While the trends identified in our study are worth investigating, the limited number, diversity, and non-randomness (only studies in our own research institute were included) of the included studies make our findings suggestive rather than confirmatory. We performed this overview solely with IBs of drugs for which at least two (pharmacodynamically) active doses were identified in phase I trials to allow a comparison between animal and human ranges. The lack of a dose range meant that we excluded six studies because preclinical efficacy was only established at one dose level or there was no preclinical in vivo efficacy data and ten studies because clinical pharmacodynamics was only established at one dose level or there was no clinical pharmacodynamic data (Fig. 2). As such, these data cannot be used to compare the HED, Cmax and AUC regarding their ability to predict the presence of an effect in humans. Next to that, we used linear inter- and extrapolation to determine missing pharmacokinetic parameters in animals. Although such a strategy is common practice, it might lead to prediction inaccuracies for drugs with a non-linear pharmacokinetic profile, and PK/PD-based analyses might have been more reliable (albeit unfeasible owing to the lack of data in many cases). Also, the analysis was limited to studies of unregistered compounds mostly in healthy volunteers. Despite these limitations, our sample is likely representative of IBs in practice. IBs are all investigators have at their disposal when they study the pharmacokinetics, pharmacodynamics and tolerability of a new CNS active compound.

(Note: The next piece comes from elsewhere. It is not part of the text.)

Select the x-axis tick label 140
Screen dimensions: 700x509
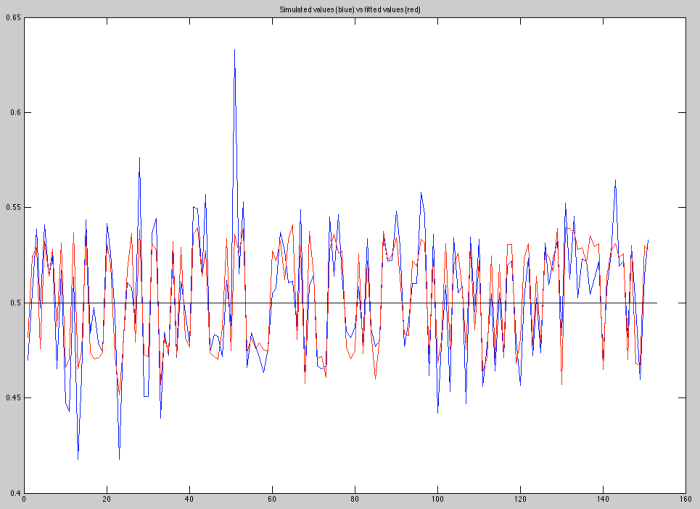click(603, 500)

In this report, we applied the IB-derisk tool on a selection of 25 IBs and compared the predictions of tolerable and pharmacologically active dose ranges based on preclinical data to the results of clinical studies. The results demonstrate that tolerable and pharmacologically active dose ranges in clinical studies can be reasonably well predicted from preclinical data. Tolerability was best predicted by Cmax and pharmacologically active ranges by HED or AUC. We noted that despite recommendations by the EMA to base the starting dose on both NOAEL and MABEL, the starting dose is often solely based on the NOAEL. In line with current literature [17], the internal validity of preclinical experiments was poor and preclinical in vivo CNS experiments are often performed without reporting PK results. The translation of preclinical to clinical studies would benefit from complete and comparable reporting of PK measurements of both toxicity and efficacy experiments. This report further demonstrates that an integrated presentation of the contents of the IB, such as provided by the IB-derisk tool, can improve the translatability of preclinical to clinical data [10, 14, 16].